Chi ha sempre pensato che Marco Travaglio sia un giornalista prezzolato, al pari di tanti altri, nonché un personaggio ipocrita e dalla doppia morale, pronto ad insultare sempre e comunque il nemico con le accuse più infamanti, ma altrettanto pronto ad indignarsi per le accuse rivolte contro di lui, ha avuto nell’ultima puntata di Annovero l’ennesima conferma.
Il ruolo che gioca questo pennivendolo è evidente: sta lì, nello studio di Annozero, inquadrato – come ogni settimana da tanto tempo a questa parte – dalle telecamere di quel regime che egli stesso accusa di voler imbavagliare l’informazione, col taccuino in mano e la faccina compunta di chi si sente l’unto della situazione, ad insultare e lanciare infamanti accuse ai suoi nemici, guarda caso sempre e solo di una parte politica ben precisa. Nell’ultima puntata di Annozero, per la precisione, il pennivendolo in questione cercava di ricostruire le frequentazioni di Bertolaso e i ben poco edificanti affari che lo stesso intratteneva con alcuni presunti compagni di malaffare. Nicola Porro, giornalista ed editorialista de Il Giornale, rispondeva a Travaglio che il frequentare personaggi poco raccomandabili non è un sintomo, di per se stesso, che anche Bertolaso si intrattenesse in questi atti illeciti. E Travaglio, aggiungeva il Porro, lo dovrebbe sapere bene, visto che anche lui è stato accusato, in un lontano passato, di frequentare personaggi in odor di mafia. Ed è a questo punto che si scatena il teatrino: il pennivendolo, punto sul vivo, si indigna vivacemente, proclamando che lui aveva dimostrato di essere innocente e che aveva dimostrato, fatti alla mano, che quelle sue vacanze in Sicilia nel 2003 non erano state pagate dalla mafia, bensì di tasca propria. Appunto, gli risponde Porro: come a suo tempo tu hai dimostrato che quelle accuse erano infondate, come mai ora vuoi impedire a Bertolaso di fare lo stesso, e già ti lanci in acute prese di posizione giustizialiste? Era quello che chiunque di noi che non ha portato ancora il suo cervello a rottamare, dall’altra parte del televisore, avrebbe voluto far notare al giornalista saccente. Ma apriti cielo! Il Travaglio, che evidentemente non è abituato a subire sulla propria pelle lo stesso trattamento che utilizza invece per i suoi avversari, si indigna, urla e strepita come un ossesso! Come si usa toccare l’Immacolato, l’Unto del Signore del giornalismo italiano? Ed ecco quindi il pennivendolo che in tutti i modi insulta Porro, utilizzando, tra le altre cose, una delle accuse che per un giornalista è tra le più infamanti, ovvero quella di “servo del padrone”.

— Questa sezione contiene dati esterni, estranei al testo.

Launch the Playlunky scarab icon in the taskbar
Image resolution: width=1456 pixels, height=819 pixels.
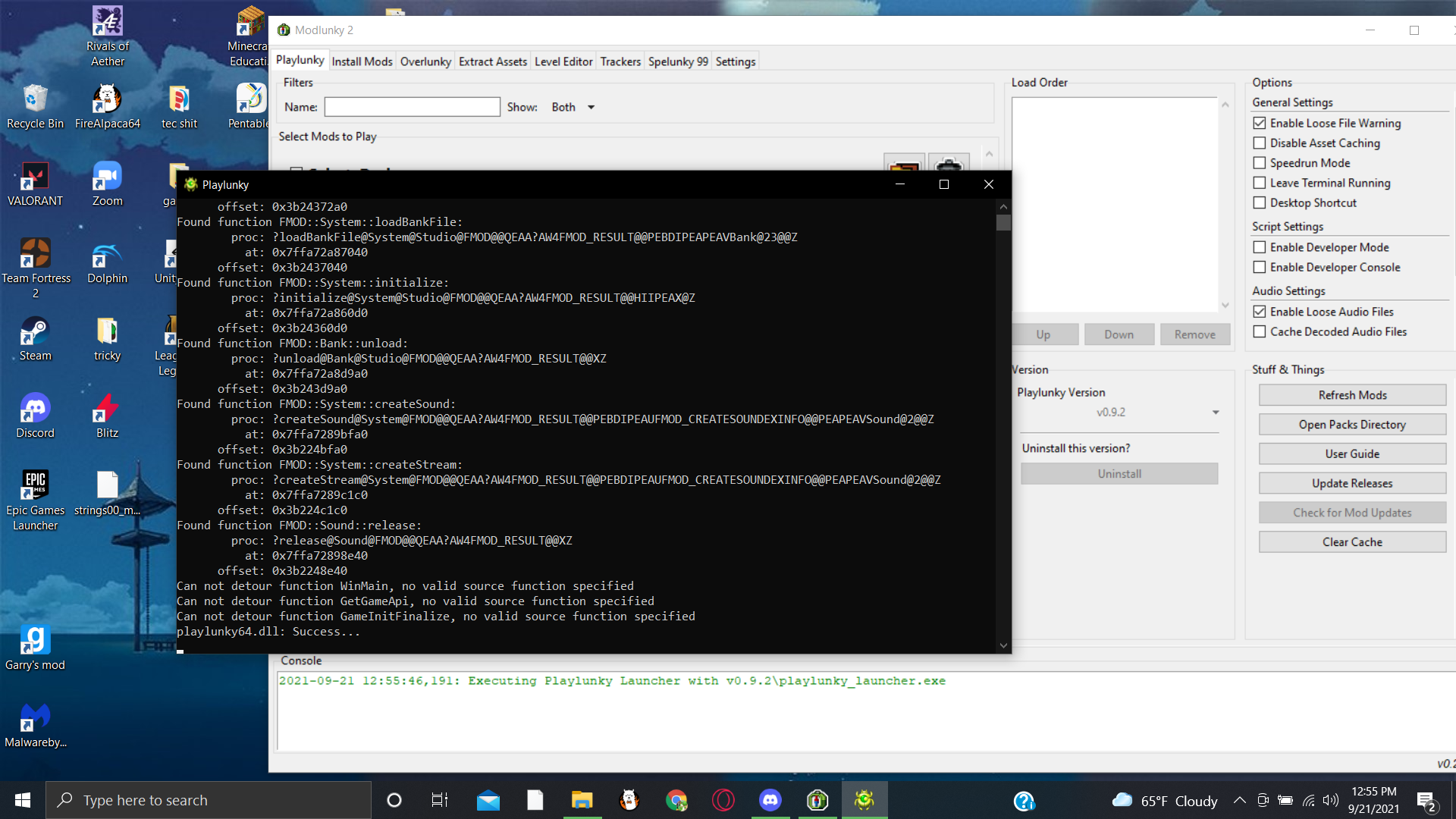(864, 800)
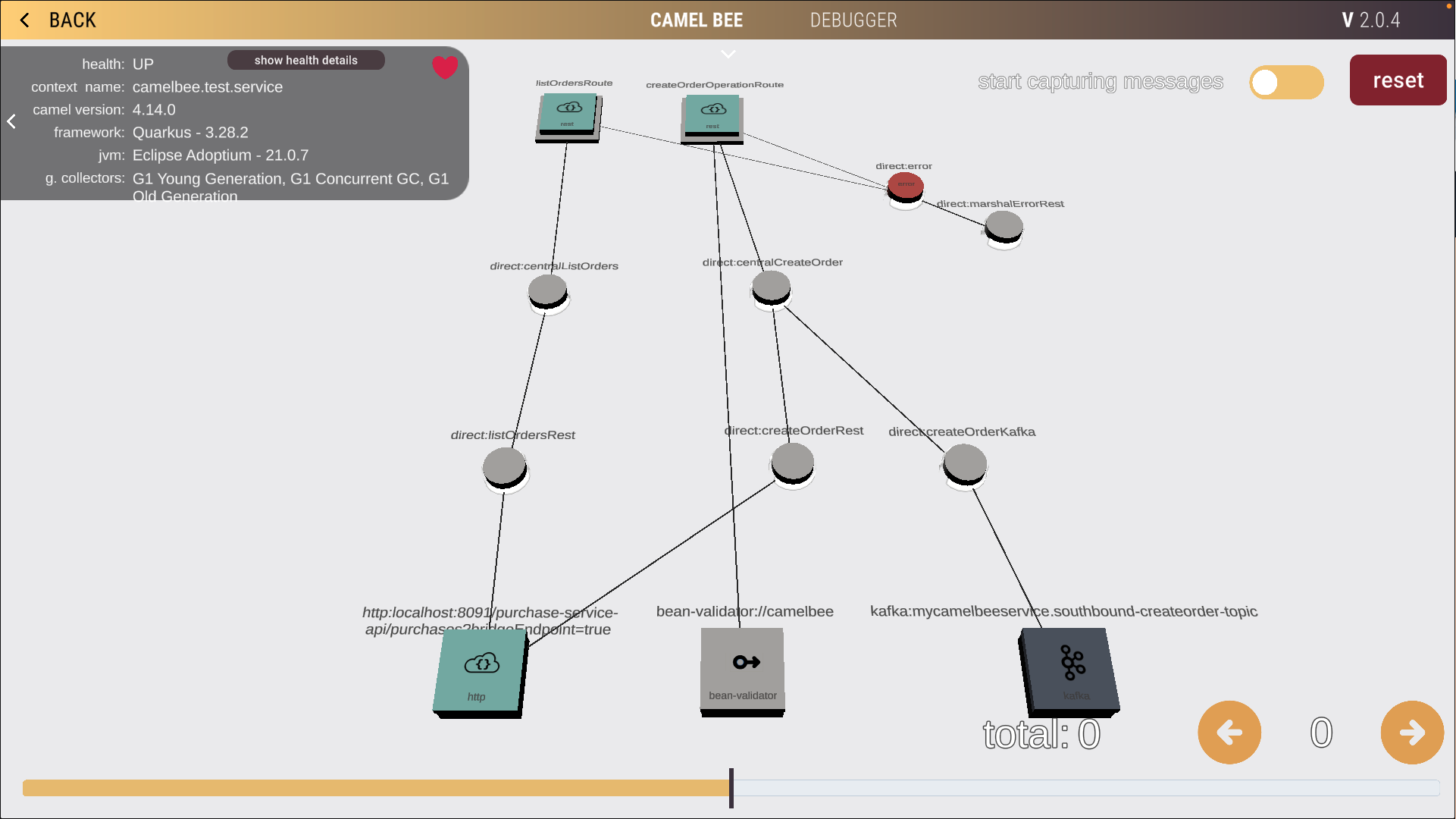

Ora che sono passati diversi giorni sappiamo che, evidentemente, Travaglio può insultare i suoi colleghi impunemente, in quanto può sicuramente contare su un Ordine dei Giornalisti che fa finta di non vedere le sue malefatte.

Questo linguaggio, come vediamo, non è proprio di un momento: è tipico di quello che viene descritto come uno dei migliori giornalisti italiani, e che è incapace di affrontare anche il minimo contraddittorio senza esplodere in una crisi di nervi.
Cosa direste se vi dicessi che anche i giornalisti dell’Unità di Soru, o del Corriere della Sera o della Repubblica (di De Benedetti) o dell’Espresso (sempre di De Benedetti) sono dei servetti del padrone, e quindi le loro opinioni sono da condannare a prescindere? Saremmo costretti a squalificare un buon 90% dei mass media e dell’editoria italiana. Incluso Travaglio. Non sarebbe una catastrofe irreparabile.